Weniger Asylbewerber vom Balkan?

Nürnberg..  Die Zahl der Asylbewerber aus Bosnien-Herzegowina, Mazedonien und Serbien wird in den ersten Monaten 2015 nach Einschätzung des Bundesamtes für Migration spürbar zurückgehen. Die drei Balkan-Staaten gelten seit Anfang November als „sichere Herkunftsländer“. Seitdem können Anträge von Bewerbern, die wenig Chancen auf eine Anerkennung als Flüchtling haben, schneller abgelehnt werden. Auch Abschiebungen sind leichter.

Noch mache sich dies bei den Antragszahlen nicht bemerkbar, sagte der Chef des Bundesamtes, Manfred Schmidt.

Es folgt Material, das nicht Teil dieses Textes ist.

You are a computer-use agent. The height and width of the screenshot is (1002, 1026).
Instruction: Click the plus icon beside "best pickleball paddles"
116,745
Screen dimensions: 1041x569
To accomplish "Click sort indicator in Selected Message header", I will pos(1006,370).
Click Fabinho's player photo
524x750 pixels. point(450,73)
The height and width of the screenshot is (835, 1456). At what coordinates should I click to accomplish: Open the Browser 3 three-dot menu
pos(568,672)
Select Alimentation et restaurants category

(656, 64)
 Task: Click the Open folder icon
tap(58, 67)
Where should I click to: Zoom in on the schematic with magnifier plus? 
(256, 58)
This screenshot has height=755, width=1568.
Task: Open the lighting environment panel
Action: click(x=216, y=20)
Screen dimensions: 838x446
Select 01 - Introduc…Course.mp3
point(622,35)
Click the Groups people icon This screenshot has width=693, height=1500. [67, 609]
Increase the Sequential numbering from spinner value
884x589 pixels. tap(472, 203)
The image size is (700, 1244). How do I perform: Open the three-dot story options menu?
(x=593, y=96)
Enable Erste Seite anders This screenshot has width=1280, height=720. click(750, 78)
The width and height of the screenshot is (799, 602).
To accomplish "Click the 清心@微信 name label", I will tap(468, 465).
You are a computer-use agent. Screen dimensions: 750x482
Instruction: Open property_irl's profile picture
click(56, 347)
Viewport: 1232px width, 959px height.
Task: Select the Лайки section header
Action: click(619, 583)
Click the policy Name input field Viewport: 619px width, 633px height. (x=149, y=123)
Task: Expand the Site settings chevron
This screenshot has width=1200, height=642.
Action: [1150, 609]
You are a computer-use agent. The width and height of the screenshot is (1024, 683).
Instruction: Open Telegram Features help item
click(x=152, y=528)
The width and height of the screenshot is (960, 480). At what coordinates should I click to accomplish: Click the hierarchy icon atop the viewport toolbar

Aber: „Wir gehen davon aus, dass sich die Zahl der Asylbewerber aus diesen Ländern spätestens ab Januar oder Februar nach unten bewegen wird – wenn wir jetzt auch konsequent die Rückführung in Angriff nehmen.“

Im Dezember sollten mindestens drei Sammelflüge von Sachsen, Bayern und Berlin aus starten, um etwa 1000 Asylbewerber in die drei Länder zurückzubringen. „Das wird einen Effekt haben“, zeigte Schmidt sich sicher.

Derzeit leben knapp 40 000 ausreisepflichtige Menschen ohne Duldung in Deutschland.